BEGIN Text segment

Thursday, February 08, 2007

If only I could photograph like Murakami

I sometimes think that if only I could photograph like Haruki Murakami writes I would be lauded as a photographer worldwide with everyone clamouring for my work....

Murakami is one of my favourite writers. I love the way he can bring so many incongruities together in an apparently natural way. There is an ordinary everydayness to his writing, combined with something strange and magical along with the odd bit of thriller noir thrown in.

With Murakami you have novels in which someone's lost cat leads - via a teenage wig surveyor - to the atrocities of the sino-japanese war. Or another in which one of the main characters is (entirely plausibly) a sheep/man, discovered through the floor of a hotel that doesn't exist. Or a man with an implant in his bran seeking to reunite with his lost shadow and memories (as well as with a chubby young woman who only wears pink). Someone said he's a metaphysical novelist with a warm, down-to-earth voice and a knack for creating credible characters and spinning a lively yarn (and if I could read my old journal notes, I'd tell you who...).

END Text segment
BEGIN Information supplied

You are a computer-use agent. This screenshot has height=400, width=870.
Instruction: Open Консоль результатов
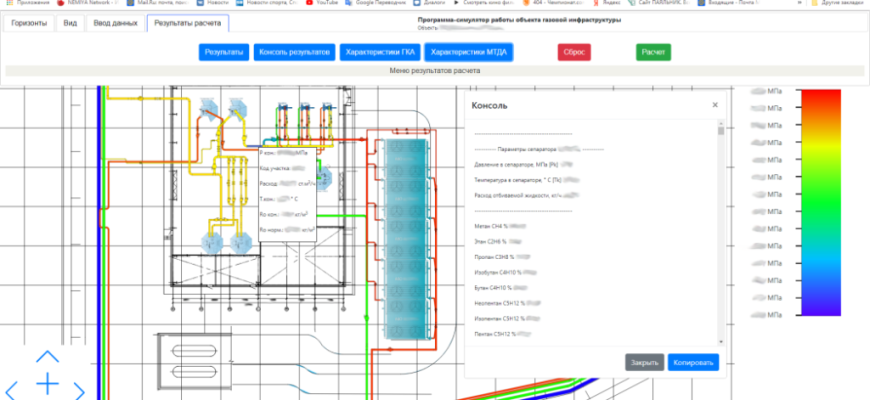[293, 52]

END Information supplied
BEGIN Information supplied

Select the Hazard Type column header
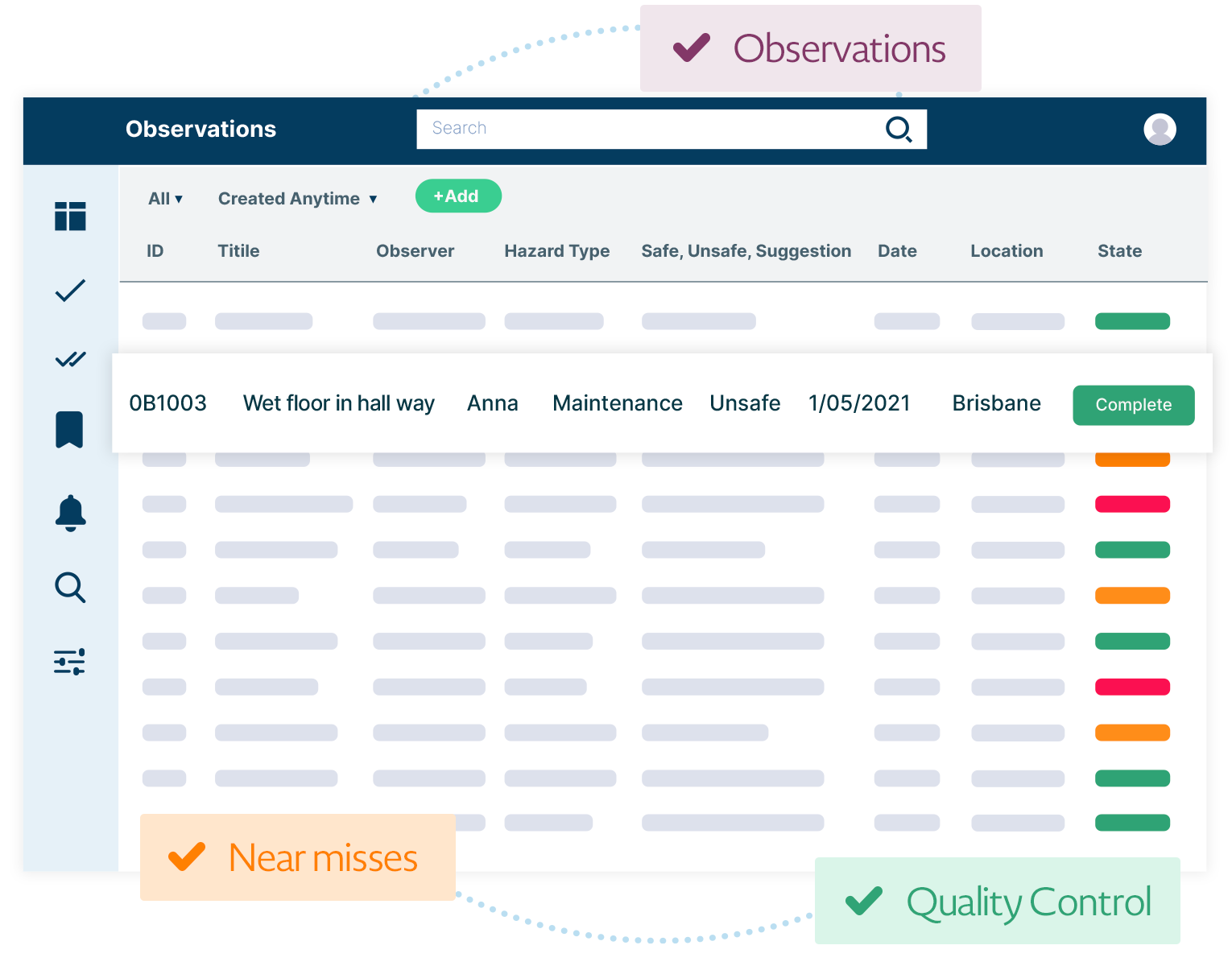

END Information supplied

Answer these questions using the blog post about Haruki Murakami:
(a) According to its title, what does the writer of the post wish to be able to do?
(b) In the novel described in the post, what does someone's lost cat lead to by way of a teenage wig surveyor?
(c) What does the chubby young woman in another of the novels wear?

(a) To photograph like Murakami.
(b) The atrocities of the Sino-Japanese war.
(c) Only pink.